* **Data records**
________________

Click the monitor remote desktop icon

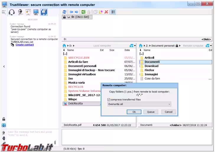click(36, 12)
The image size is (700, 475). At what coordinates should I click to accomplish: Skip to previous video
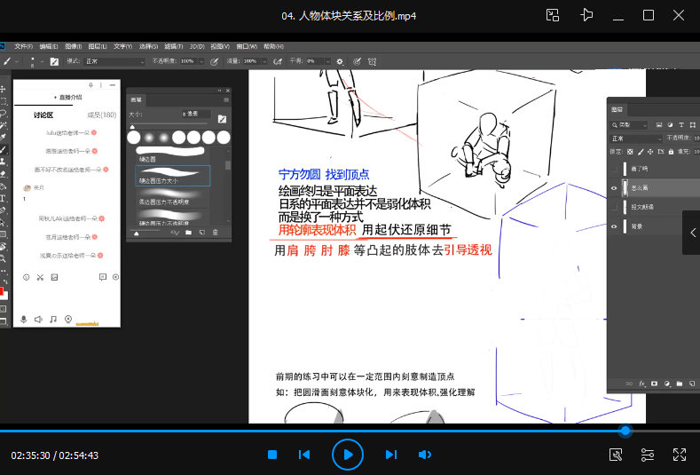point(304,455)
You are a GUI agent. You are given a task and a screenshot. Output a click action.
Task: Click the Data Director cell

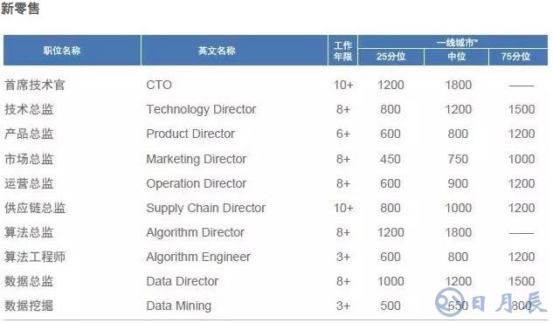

________________

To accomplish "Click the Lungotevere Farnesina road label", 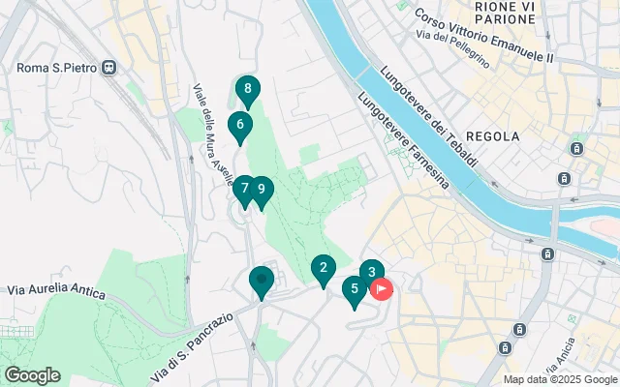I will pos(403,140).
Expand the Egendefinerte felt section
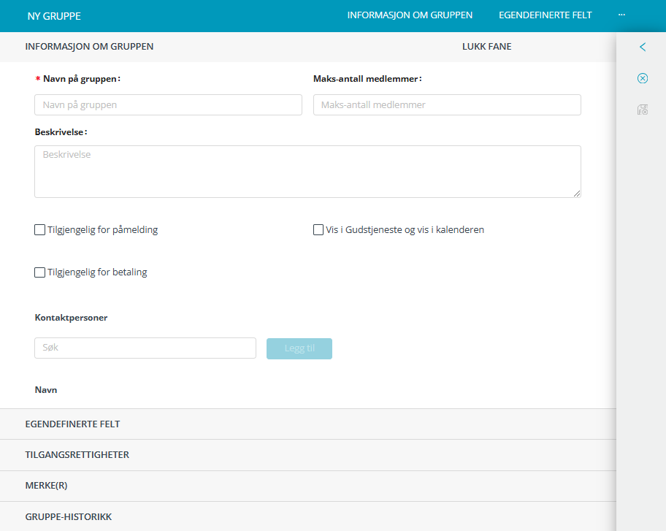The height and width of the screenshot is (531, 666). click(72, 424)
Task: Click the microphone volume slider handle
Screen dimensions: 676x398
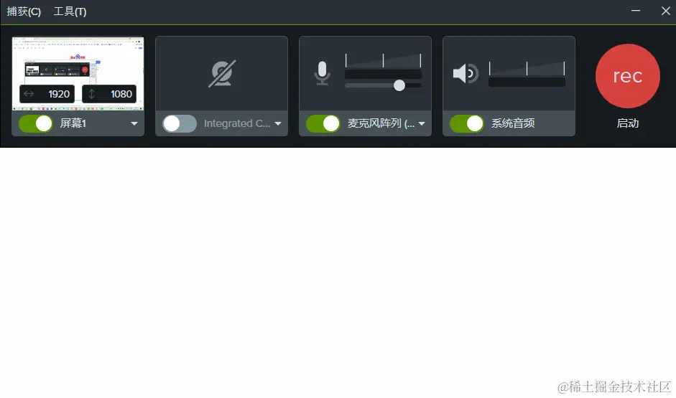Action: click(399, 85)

________________

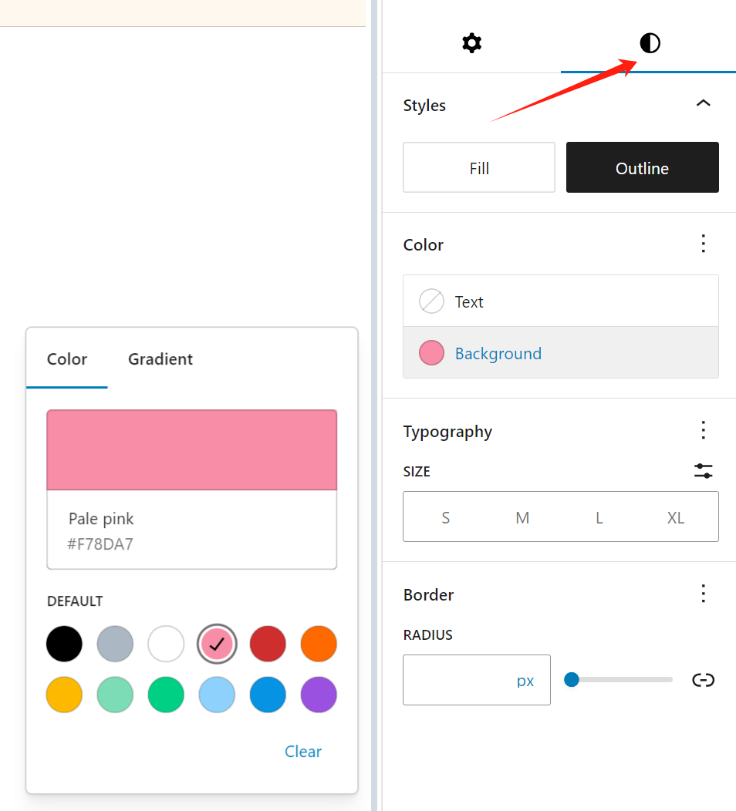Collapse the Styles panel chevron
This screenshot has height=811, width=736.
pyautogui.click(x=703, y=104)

________________

* **Action item**
The lines above from the one containing "You are a GUI" through the one containing "Task: Click the Data Director cell" are to be set down exactly, and no others.

* **Exercise response**
You are a GUI agent. You are given a task and a screenshot. Output a click action.
Task: Click the Data Director cell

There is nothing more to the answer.